The attack killed at least 12 people, including the bomber, two police officers, a pregnant woman and two children.
The blast injured 93 people, 50 of whom were in critical condition, Abbas told journalists at Mustapha Pasha Hospital in central Algiers.
The official APS news agency said the car bomb targeted the offices of Algerian Prime Minister Abdelaziz Belkhadem. The explosion is said to have sent hundreds of people running in panic through the streets of downtown Algiers and scattered broken glass and other debris over hundreds of metres.
Another bomb, which went off only minutes after the first, exploded in front of a police station in the eastern suburb of Bab al-Suwar and killed at least 12 people while injuring more than 50, the Mustapha Pasha Hospital said.
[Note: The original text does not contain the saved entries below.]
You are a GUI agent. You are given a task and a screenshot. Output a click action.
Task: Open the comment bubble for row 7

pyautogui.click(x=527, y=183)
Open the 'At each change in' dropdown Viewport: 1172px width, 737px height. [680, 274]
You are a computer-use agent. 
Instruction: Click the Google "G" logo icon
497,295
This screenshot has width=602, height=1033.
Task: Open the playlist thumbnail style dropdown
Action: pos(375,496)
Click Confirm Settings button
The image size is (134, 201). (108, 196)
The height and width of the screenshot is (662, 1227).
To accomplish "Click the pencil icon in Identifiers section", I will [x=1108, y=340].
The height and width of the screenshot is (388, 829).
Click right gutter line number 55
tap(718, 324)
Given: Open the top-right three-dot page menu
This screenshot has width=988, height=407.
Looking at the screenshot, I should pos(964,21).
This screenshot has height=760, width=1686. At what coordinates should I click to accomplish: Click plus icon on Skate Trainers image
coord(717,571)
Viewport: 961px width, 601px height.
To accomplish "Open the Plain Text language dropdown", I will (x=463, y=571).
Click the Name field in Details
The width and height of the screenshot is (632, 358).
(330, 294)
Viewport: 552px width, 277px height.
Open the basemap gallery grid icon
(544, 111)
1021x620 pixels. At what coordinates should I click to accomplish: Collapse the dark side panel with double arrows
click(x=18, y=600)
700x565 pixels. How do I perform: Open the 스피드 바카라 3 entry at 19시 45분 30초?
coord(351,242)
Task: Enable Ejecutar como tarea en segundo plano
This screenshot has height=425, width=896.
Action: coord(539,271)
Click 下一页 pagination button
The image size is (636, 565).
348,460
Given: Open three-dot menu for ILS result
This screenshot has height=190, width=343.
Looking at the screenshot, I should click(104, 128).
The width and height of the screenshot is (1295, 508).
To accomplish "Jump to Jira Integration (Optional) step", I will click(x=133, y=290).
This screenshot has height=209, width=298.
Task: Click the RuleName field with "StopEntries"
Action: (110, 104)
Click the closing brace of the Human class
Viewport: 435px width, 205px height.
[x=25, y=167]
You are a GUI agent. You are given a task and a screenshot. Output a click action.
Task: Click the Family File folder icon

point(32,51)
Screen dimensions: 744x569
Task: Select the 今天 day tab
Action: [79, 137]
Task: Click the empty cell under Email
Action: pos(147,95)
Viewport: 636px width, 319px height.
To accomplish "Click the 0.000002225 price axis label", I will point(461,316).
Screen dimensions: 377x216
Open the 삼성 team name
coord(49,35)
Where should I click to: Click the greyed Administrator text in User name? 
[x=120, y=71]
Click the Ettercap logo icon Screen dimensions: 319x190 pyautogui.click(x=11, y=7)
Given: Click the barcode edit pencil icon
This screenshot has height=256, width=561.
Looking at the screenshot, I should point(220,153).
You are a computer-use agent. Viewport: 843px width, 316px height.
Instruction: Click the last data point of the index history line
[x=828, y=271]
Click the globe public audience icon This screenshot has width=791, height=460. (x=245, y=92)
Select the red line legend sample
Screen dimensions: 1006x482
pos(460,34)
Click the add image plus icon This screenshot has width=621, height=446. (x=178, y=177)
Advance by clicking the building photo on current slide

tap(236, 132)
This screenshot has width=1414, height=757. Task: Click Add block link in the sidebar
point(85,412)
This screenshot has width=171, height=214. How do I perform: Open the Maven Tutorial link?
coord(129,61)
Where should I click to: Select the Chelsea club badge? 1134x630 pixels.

Local residents claimed that at least three car bombs went off in Bab al-Suwar.
In a first reaction, Belkhadem called the attacks 'criminal and cowardly,' and noted that they 'took place at a time when all the Algerian people are demanding national reconciliation.'
In a statement, French Foreign Minister Philippe Douste-Blazy expressed his 'horror and indignation' at the attacks and conveyed France's 'total solidarity' with the Algerian government's fight against terrorism.
There was no immediate claim of responsibility for the bombings, the first to strike Algiers in several years and the first ever to target the palace of the prime minister.
However, the radical Islamic group formerly known as the Salafist Group for Preaching and Combat - has recently joined the al Qaeda terrorist network.
The group has declared its intention to attack Western targets, particularly in France, and has stepped up its campaign against the government in Algiers.
Since the beginning of the year, some 50 people had been killed in various terrorist attacks, some of which struck at foreign engineers working on Algeria's gas fields.